Closure mechanism of the anal canal in women: assessed by three-dimensional ultrasound imaging.
Dis Colon Rectum 2008;
51:932-9. [PMID:
18330648 DOI:
10.1007/s10350-008-9221-8]
[Citation(s) in RCA: 22] [Impact Index Per Article: 1.4] [Reference Citation Analysis] [Abstract] [MESH Headings] [Grants] [Track Full Text] [Journal Information] [Submit a Manuscript] [Subscribe] [Scholar Register] [Received: 04/19/2007] [Revised: 10/19/2007] [Accepted: 10/28/2007] [Indexed: 01/10/2023]
Abstract
PURPOSE
To describe the functional correlates of anal canal anatomy using 3 dimensional ultrasound imaging.
METHODS
Ten nulliparous women were studied by using a 10-cm bag of 20-mm diameter. The bag was placed along the anal canal and inflated with 20 to 45 ml water, in 5-ml increments. At each volume, a three-dimensional ultrasound volume of the anal canal was obtained while the subjects were at rest and squeeze. The ultrasound images were analyzed to determine the relationship between the bag cross-sectional area and bag pressure.
RESULTS
At low distension volumes, the bag is shaped like an "hourglass." The flared ends of the funnels correspond with the proximal and distal margins of the puborectalis muscle and external anal sphincter respectively. With increasing bag volumes, the length of completely closed segment of anal canal decreased.
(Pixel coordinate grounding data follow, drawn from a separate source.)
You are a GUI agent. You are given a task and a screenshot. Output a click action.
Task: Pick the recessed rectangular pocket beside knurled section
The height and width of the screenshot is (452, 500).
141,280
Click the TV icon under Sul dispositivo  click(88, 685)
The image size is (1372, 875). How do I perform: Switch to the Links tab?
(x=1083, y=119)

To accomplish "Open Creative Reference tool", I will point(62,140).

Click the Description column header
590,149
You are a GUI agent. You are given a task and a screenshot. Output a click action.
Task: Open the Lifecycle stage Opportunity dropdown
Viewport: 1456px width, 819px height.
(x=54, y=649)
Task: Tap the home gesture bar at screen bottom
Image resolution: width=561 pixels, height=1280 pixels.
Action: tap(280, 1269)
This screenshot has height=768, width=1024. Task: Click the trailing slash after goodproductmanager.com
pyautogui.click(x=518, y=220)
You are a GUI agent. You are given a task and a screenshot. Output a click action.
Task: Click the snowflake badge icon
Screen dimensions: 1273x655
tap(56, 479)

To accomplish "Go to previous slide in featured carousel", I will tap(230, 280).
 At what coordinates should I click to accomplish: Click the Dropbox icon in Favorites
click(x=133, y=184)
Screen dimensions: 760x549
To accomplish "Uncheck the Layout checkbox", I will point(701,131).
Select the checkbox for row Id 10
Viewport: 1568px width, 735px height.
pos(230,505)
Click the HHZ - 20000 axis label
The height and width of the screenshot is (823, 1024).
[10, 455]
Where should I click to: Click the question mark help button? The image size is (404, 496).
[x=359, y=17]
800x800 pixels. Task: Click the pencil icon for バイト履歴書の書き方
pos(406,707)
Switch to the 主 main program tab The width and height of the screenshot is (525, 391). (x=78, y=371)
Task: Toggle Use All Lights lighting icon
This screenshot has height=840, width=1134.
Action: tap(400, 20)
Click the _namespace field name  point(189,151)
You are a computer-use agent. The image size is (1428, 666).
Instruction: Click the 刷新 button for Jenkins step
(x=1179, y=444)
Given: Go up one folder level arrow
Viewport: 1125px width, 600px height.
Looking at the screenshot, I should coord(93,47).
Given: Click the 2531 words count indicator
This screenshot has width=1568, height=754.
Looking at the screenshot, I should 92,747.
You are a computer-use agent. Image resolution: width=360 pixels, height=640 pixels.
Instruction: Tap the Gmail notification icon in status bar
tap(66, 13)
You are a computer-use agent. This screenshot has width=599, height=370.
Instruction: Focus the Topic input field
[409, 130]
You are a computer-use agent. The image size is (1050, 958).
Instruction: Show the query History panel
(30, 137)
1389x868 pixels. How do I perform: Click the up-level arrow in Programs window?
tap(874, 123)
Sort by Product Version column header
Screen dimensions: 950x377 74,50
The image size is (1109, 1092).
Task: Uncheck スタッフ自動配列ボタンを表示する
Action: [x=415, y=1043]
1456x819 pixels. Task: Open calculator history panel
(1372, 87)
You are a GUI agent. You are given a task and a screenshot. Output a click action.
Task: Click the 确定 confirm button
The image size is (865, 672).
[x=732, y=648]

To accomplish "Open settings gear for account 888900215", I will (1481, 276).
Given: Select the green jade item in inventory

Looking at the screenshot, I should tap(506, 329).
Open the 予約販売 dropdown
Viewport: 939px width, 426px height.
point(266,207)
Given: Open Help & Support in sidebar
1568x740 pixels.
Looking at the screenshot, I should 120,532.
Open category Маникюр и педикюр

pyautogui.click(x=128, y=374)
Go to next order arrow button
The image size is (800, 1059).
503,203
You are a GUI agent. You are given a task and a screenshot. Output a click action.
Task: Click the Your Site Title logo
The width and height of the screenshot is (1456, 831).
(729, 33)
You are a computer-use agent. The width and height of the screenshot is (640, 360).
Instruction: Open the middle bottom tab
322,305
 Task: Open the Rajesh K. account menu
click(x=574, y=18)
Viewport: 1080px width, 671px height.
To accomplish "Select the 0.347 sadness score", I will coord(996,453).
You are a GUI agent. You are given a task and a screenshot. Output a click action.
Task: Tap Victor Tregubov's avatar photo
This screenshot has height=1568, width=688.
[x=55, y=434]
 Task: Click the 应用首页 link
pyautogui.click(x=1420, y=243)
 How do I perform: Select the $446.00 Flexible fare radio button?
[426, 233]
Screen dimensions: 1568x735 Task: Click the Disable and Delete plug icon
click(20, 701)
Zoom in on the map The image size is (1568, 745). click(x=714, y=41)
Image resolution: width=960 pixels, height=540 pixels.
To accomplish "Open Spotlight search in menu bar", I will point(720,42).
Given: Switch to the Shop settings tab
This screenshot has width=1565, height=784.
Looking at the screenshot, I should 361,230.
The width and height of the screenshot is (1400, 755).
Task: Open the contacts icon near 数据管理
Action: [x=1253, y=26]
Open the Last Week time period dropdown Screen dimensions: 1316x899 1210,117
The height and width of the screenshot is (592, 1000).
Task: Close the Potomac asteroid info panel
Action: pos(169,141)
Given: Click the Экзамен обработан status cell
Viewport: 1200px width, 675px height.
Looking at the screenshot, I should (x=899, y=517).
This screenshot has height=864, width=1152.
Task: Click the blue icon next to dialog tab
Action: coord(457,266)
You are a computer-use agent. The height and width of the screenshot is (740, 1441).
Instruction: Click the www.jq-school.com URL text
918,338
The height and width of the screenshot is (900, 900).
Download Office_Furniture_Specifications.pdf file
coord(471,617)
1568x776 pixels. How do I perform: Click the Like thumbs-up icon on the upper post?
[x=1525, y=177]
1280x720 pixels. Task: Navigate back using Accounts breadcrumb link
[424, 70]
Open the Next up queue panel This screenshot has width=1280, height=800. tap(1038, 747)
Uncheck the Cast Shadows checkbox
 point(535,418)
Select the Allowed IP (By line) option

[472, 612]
The last anal segment to open at rest was the one surrounded by all three structures. Anal contraction resulted in reduction of the anal canal cross-sectional area; the least compliant part of the anal canal was the one surrounded by external anal sphincter.
CONCLUSION
The internal anal sphincter, external anal sphincter, and puborectalis muscle are all involved in the anal canal closure function. During contraction, the external anal sphincter is the strongest component of anal canal closure mechanism.